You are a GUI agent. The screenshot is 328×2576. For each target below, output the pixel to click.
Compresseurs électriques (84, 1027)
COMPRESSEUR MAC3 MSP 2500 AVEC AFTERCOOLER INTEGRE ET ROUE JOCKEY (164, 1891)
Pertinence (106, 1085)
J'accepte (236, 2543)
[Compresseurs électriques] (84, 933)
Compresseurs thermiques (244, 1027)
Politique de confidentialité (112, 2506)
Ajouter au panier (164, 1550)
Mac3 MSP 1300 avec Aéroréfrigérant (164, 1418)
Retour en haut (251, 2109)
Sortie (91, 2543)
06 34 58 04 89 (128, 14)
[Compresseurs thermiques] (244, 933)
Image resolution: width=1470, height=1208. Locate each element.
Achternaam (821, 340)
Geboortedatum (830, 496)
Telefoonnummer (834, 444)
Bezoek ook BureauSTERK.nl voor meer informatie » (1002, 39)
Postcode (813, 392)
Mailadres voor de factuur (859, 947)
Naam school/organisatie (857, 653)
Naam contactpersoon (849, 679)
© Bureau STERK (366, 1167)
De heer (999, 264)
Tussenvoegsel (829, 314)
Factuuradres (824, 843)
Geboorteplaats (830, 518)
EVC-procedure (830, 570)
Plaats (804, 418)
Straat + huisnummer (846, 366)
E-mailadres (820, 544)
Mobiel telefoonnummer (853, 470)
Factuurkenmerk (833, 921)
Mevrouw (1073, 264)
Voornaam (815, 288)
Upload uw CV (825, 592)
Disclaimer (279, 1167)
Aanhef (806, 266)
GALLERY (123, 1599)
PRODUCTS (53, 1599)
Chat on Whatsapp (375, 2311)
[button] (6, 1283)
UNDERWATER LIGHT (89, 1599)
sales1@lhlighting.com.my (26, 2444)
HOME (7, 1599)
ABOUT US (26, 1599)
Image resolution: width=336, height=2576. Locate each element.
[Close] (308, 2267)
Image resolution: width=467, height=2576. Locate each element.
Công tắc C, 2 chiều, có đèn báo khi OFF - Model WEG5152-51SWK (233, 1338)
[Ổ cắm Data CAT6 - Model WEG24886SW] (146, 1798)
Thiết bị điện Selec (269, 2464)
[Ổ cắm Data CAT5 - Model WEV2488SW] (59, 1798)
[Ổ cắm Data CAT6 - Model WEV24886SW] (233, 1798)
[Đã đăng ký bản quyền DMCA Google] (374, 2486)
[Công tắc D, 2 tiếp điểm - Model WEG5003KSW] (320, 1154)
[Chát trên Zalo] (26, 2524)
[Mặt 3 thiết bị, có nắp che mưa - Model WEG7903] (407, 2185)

How to complete this task. The required output is the line containing "Sortie (91, 2543)" through the last line of the records above, each copied exactly and nothing more.

Result of the task.
Sortie (91, 2543)
06 34 58 04 89 (128, 14)
[Compresseurs thermiques] (244, 933)
Image resolution: width=1470, height=1208. Locate each element.
Achternaam (821, 340)
Geboortedatum (830, 496)
Telefoonnummer (834, 444)
Bezoek ook BureauSTERK.nl voor meer informatie » (1002, 39)
Postcode (813, 392)
Mailadres voor de factuur (859, 947)
Naam school/organisatie (857, 653)
Naam contactpersoon (849, 679)
© Bureau STERK (366, 1167)
De heer (999, 264)
Tussenvoegsel (829, 314)
Factuuradres (824, 843)
Geboorteplaats (830, 518)
EVC-procedure (830, 570)
Plaats (804, 418)
Straat + huisnummer (846, 366)
E-mailadres (820, 544)
Mobiel telefoonnummer (853, 470)
Factuurkenmerk (833, 921)
Mevrouw (1073, 264)
Voornaam (815, 288)
Upload uw CV (825, 592)
Disclaimer (279, 1167)
Aanhef (806, 266)
GALLERY (123, 1599)
PRODUCTS (53, 1599)
Chat on Whatsapp (375, 2311)
[button] (6, 1283)
UNDERWATER LIGHT (89, 1599)
sales1@lhlighting.com.my (26, 2444)
HOME (7, 1599)
ABOUT US (26, 1599)
Image resolution: width=336, height=2576. Locate each element.
[Close] (308, 2267)
Image resolution: width=467, height=2576. Locate each element.
Công tắc C, 2 chiều, có đèn báo khi OFF - Model WEG5152-51SWK (233, 1338)
[Ổ cắm Data CAT6 - Model WEG24886SW] (146, 1798)
Thiết bị điện Selec (269, 2464)
[Ổ cắm Data CAT5 - Model WEV2488SW] (59, 1798)
[Ổ cắm Data CAT6 - Model WEV24886SW] (233, 1798)
[Đã đăng ký bản quyền DMCA Google] (374, 2486)
[Công tắc D, 2 tiếp điểm - Model WEG5003KSW] (320, 1154)
[Chát trên Zalo] (26, 2524)
[Mặt 3 thiết bị, có nắp che mưa - Model WEG7903] (407, 2185)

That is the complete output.